On behalf of National Taxpayers Union (NTU), the nation’s oldest taxpayer advocacy organization, I write urging you to avoid adding burdensome “Buy American” mandates to the Fiscal Year (FY) 2021 National Defense Authorization Act (NDAA). “Buy American” requirements for prescription drugs, in particular, could lead to shortages, higher costs, and less access for the patients and providers who need these treatments the most.
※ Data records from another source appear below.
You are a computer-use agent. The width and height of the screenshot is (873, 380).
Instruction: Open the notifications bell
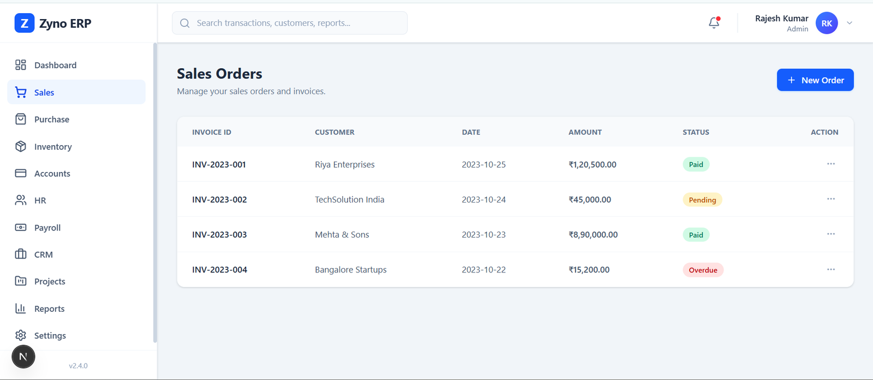click(714, 23)
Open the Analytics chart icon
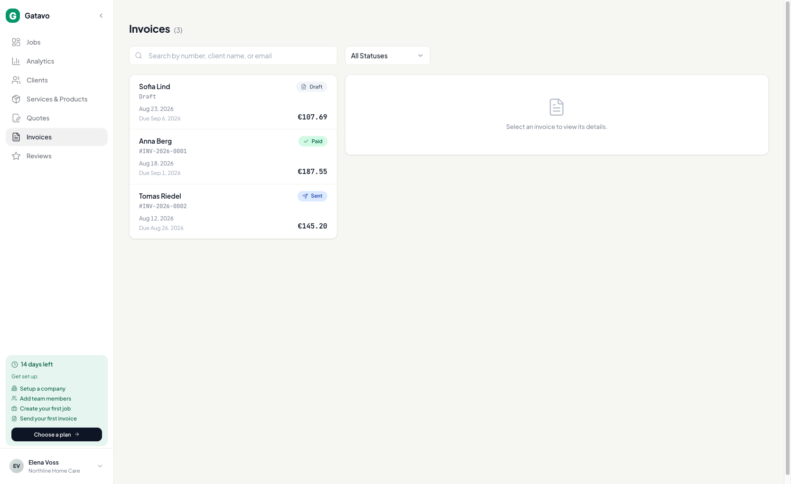This screenshot has width=791, height=484. click(16, 61)
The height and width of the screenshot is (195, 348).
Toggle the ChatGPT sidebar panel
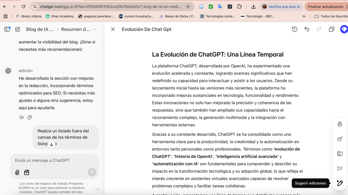(7, 30)
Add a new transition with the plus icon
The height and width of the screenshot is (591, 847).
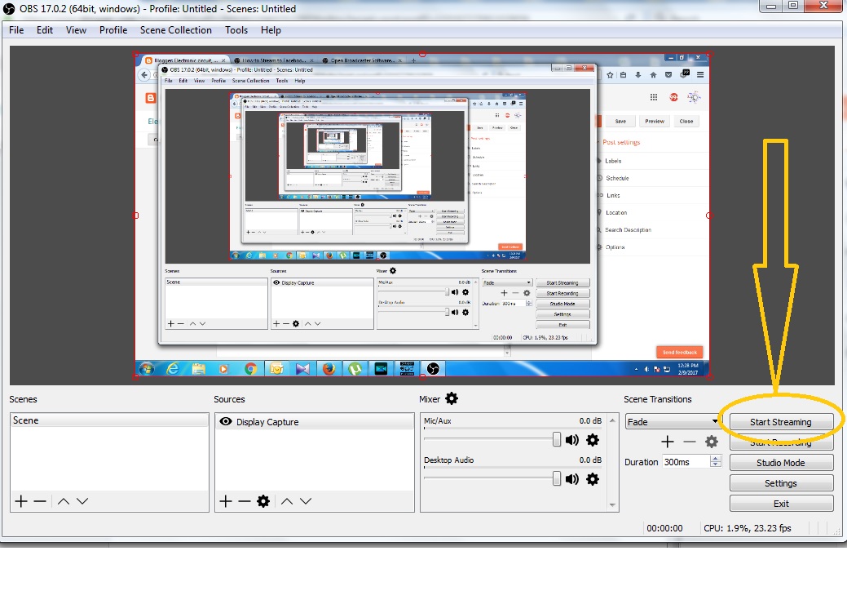pyautogui.click(x=667, y=441)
One bill that some lawmakers have expressed interest in including in the FY 2021 NDAA is the Pharmaceutical Independence Long-Term Readiness Reform Act (H.R. 4710).[1] This bill, which has attracted support from both Republican and Democratic Representatives, would require the Departments of Defense and Veteran Affairs to “only acquire and purchase American-made and Federal Drug Administration approved raw materials, medicines, and vaccines for the Department of Defense.” The legislation defines “American-made” materials, medicines, and vaccines as ones “supplied from, created, or supplied by the United States, including any territory or possession of the United States.” While the bill includes an exception allowing the Departments to obtain such materials “from a trusted foreign supplier” if such a scenario is “unavoidable,” the bill’s authors do not define who is a “trusted foreign supplier” nor what constitutes an “unavoidable scenario.”

NTU Foundation warned lawmakers last year about the many pitfalls of protectionism in U.S. defense spending, with Bryan Hickman writing:

“At least in recent years, this debate has focused more on parochial interests and populist rhetoric, neither of which really serves the needs of the military or the DIB. Some may also argue that defense spending is too important to subject to the same thrift and scrutiny applied elsewhere. However, in reality, the opposite is true. With ever-expanding debts and deficits, the United States should never settle for spending blindly with no accountability, regardless of any national security implications. Moreover, with a growing list of increasingly complex threats to America’s security, military spending should be efficient and provide the best possible resources and equipment to the men and women in uniform. Policies that needlessly restrict competition in order to protect U.S. companies and contractors undermine these objectives by increasing long-term costs and reducing the quality of products purchased and placed into military service. Worst of all, they often do so to serve political ends.”[2]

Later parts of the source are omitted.